Work item – Repeat the lines from the one containing "1168x880 pixels. How" through the last line of the data, exactly, pictures omitted.
────────────────────────────────────────
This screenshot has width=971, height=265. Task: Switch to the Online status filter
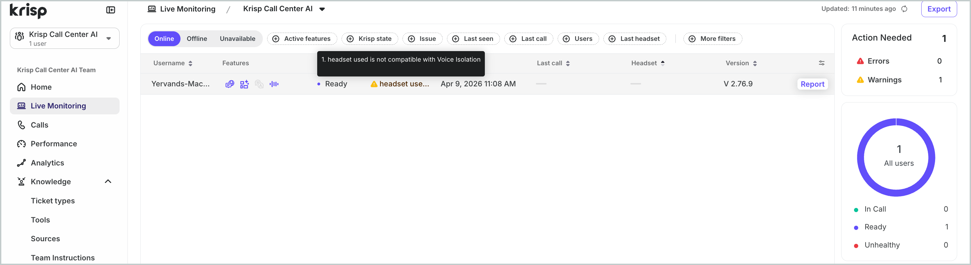point(164,39)
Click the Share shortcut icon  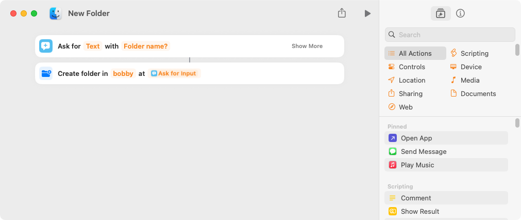coord(342,13)
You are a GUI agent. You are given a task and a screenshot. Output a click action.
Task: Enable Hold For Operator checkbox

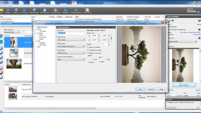tap(88, 47)
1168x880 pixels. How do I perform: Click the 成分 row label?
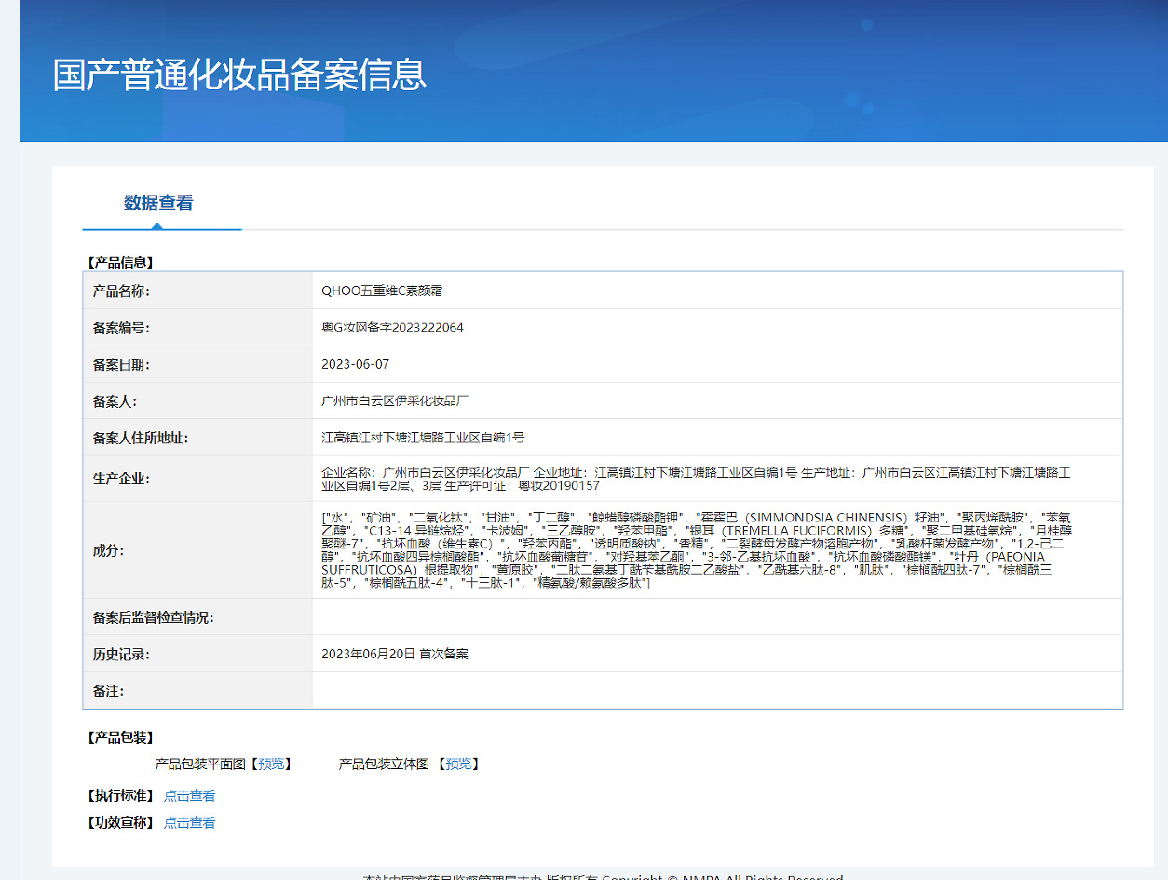(107, 549)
────────────────────────────────────────
Answer box –
1168x880 pixels. How do I perform: Click the 成分 row label?
(107, 549)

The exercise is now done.